A molecular mechanism for DNA damage recognition by the xeroderma pigmentosum group C protein complex

Abstract

The XPC–HR23B complex is involved in DNA damage recognition and the initiation of global genomic nucleotide excision repair (GG-NER). Our previous studies demonstrate that XPC–HR23B recognizes and binds DNA containing a helix distortion, regardless of the presence or absence of damaged bases. Here, we describe an extended analysis of the DNA binding specificity of XPC–HR23B using various defined DNA substrates.
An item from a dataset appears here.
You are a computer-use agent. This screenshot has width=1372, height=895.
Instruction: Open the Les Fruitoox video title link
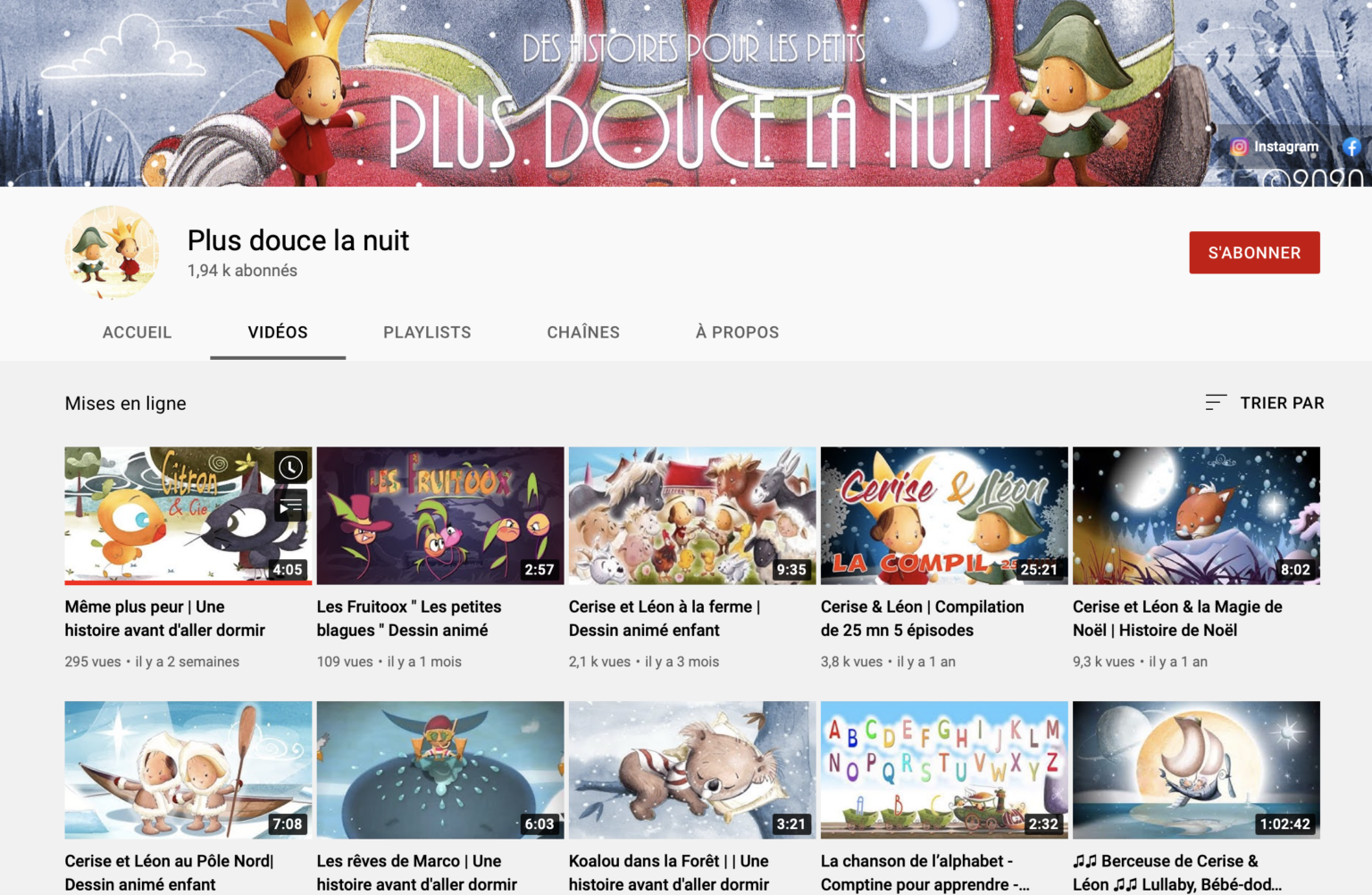pyautogui.click(x=409, y=618)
Although XPC–HR23B showed significantly higher affinity for single-stranded DNA than double-stranded DNA, specific secondary structures of DNA, involving a single- and double-strand junction, were strongly preferred by the complex. This indicates that the presence of bases, which cannot form normal Watson–Crick base pairs in double-stranded DNA, is a critical factor in determining the specificity of XPC–HR23B binding. A DNase I footprint analysis, using a looped DNA substrate, revealed that a single XPC–HR23B complex protected a distorted site in an asymmetrical manner, consistent with the preferred secondary structure. The specific binding of XPC–HR23B is undoubtedly an important molecular process, based on which NER machinery detects a wide variety of lesions that vary in terms of chemical structure during DNA repair.